バイク呉服屋の忙しい日々

にっぽんの色と文様

この「おめでたい道具」は何だ? 宝尽し文様

2014.11 11

数日前から、小笠原諸島の父島の近くで、不法に「珊瑚」を採り漁っている「中国密漁船」のことが報道されている。

「宝飾品」と位置付けられている「赤珊瑚」は、希少であり「高値」で取引されるため、「一攫千金」を狙ってやって来るのだ。報道で見れば、何とも「粗末」な船であり、しかも「台風」が通過しても「帰らない」。まさに「命知らず」の連中である。

 

しかし、「珊瑚」を宝(宝物)とする歴史はかなり古いようだ。仏教の「無量寿経」の中で「七宝」と認定されているものがある。この経典は、「自分が成仏するためには、生あるものの苦しみを救うこと(一切衆生)」という大乗仏教の教えをまとめてある。

この「七つの宝」の中に、「珊瑚」が含まれている。この他の六宝は、「金」・「銀」・「瑠璃」(「瑠璃色の瞳」などと使われるように、澄んだ青い色の宝玉)・「玻璃」(透明な水晶)・「シャコ」(白い珊瑚)。

釈迦が生きた時代は、紀元前4,5世紀。その2500年前から「宝物扱い」されていたモノは、やはり現代でも「宝」なのであろう。

 

さて、「宝」ということになれば、文様の中にも「宝尽し」という、大変「おめでたい」吉祥文様がある。この文様には、様々な文物が使われ、表現されているのだが、その一つ一つには意味と歴史がある。
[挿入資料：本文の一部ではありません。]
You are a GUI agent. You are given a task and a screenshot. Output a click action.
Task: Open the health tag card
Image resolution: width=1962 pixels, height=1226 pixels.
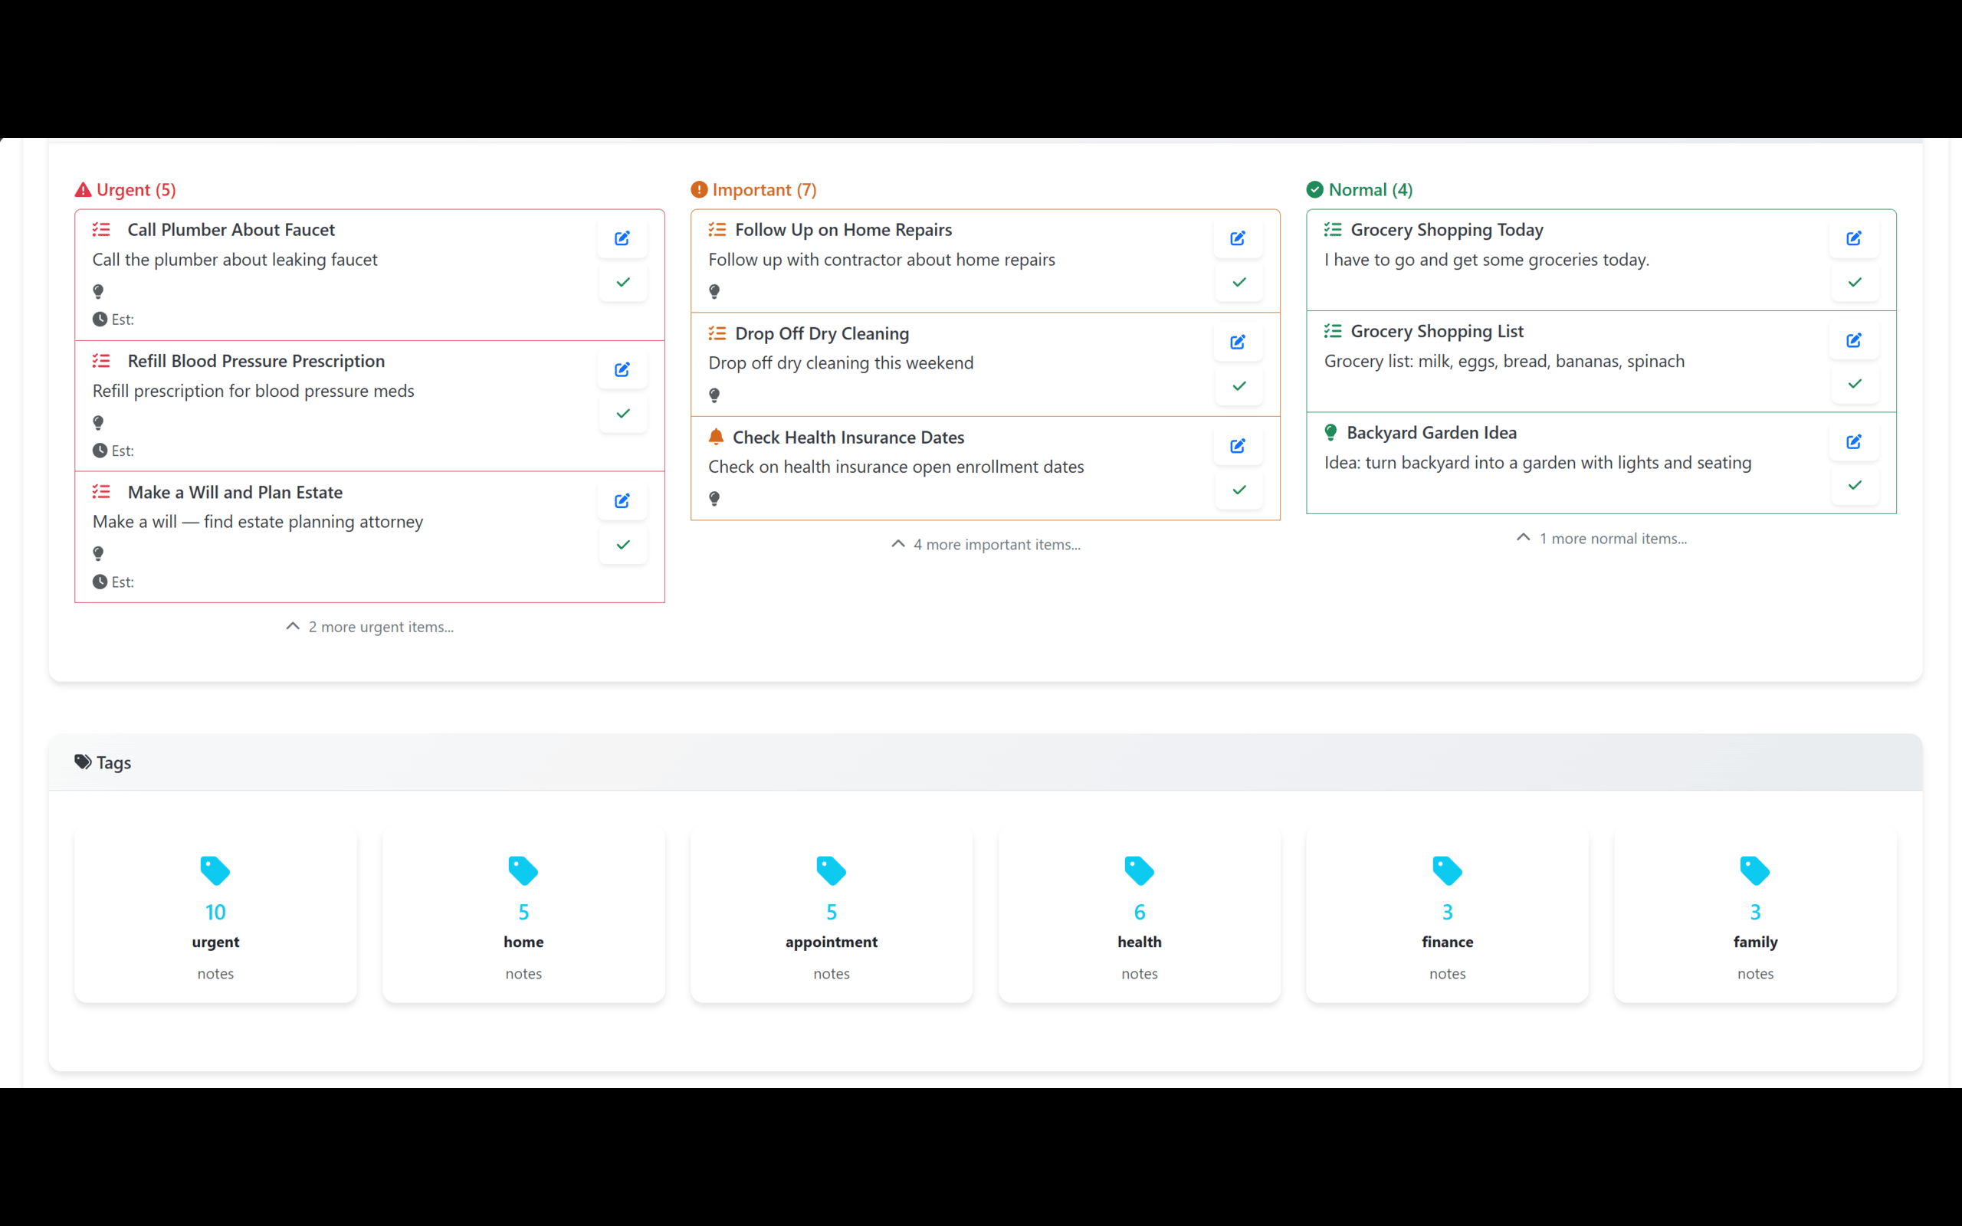pos(1139,915)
今日は、キモノや帯の中の「お宝」について、話を進めてみよう。

 

(黒地 吉祥至宝文 袋帯 龍村美術織物)

「吉祥(きっしょう)」というのは、仏教の中で「繁栄や幸福」を意味する言葉である。「吉祥天」という美しい「女神」は、「幸福や美、さらに富」をあらわす神として存在していた。
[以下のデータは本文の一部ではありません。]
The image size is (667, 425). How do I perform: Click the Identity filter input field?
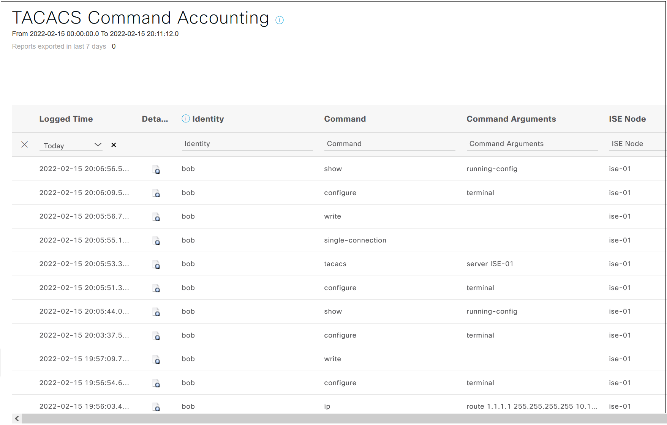coord(247,144)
奈良の薬師寺に伝えられている、「国宝・麻布著色吉祥天像(まふちゃくしょくきちじょうてんぞう)」は、天平期に執り行われていた「吉祥悔過会(きちじょうかけえ)」のために作られたものとされている。「悔過会」とは、国の繁栄や民の幸福のために、「守護女神・吉祥天像」を祀る「宮中行事」である。
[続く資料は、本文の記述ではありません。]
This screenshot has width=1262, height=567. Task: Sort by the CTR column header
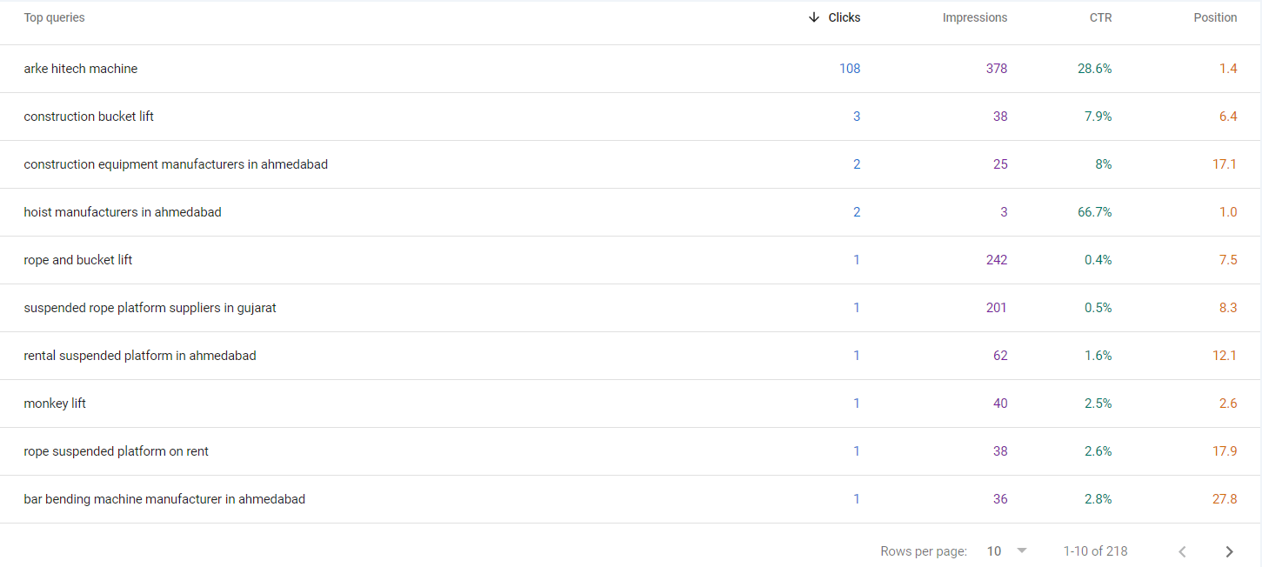pos(1099,17)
描かれている「吉祥天」は、両手を胸のところまで挙げて、左手には「如意宝珠」を持ち、緑の菱文様が描かれた衣装を着ている。この「宝珠」は、自分の意のままに宝物を生み出すことができる「魔法の玉」。形状は、よく寺や橋の欄干に付いている、「先の尖った円錐形」のちょっと不思議な形のものを思い浮かべて頂きたい。

この「如意宝珠(にょいほうじゅ)」も、「宝尽し」の文様の一つとして、使われることがあるが、現在使われている文物は、このような「仏教伝説」に由来したもの、すなわち中国(唐代やその後の宋代)から伝来したものと、その後「日本独自の宝物」として取り込まれたものとがある。

現在、「宝尽し文様」として帯やキモノに表現されているものは、この「二通り」の「宝物」が混在している。その一つ一つを見ていくと、それぞれの柄に意味があり、その「いわれ」が見えてくる。

これから、上の「龍村の帯」に表現されている「宝」を例として、話を進めてみよう。

 

帯上に表現されている宝物の数は、7,8柄。これが、やはり「吉祥」とされる「松・竹・梅」の花模様と混在して、付けられている。

 

「金嚢(こんのう)」または「宝袋(ほうたい)」。形からわかるように、財宝を入れる袋。これは「和製宝物」で、室町期の頃から、文様として定着したもの。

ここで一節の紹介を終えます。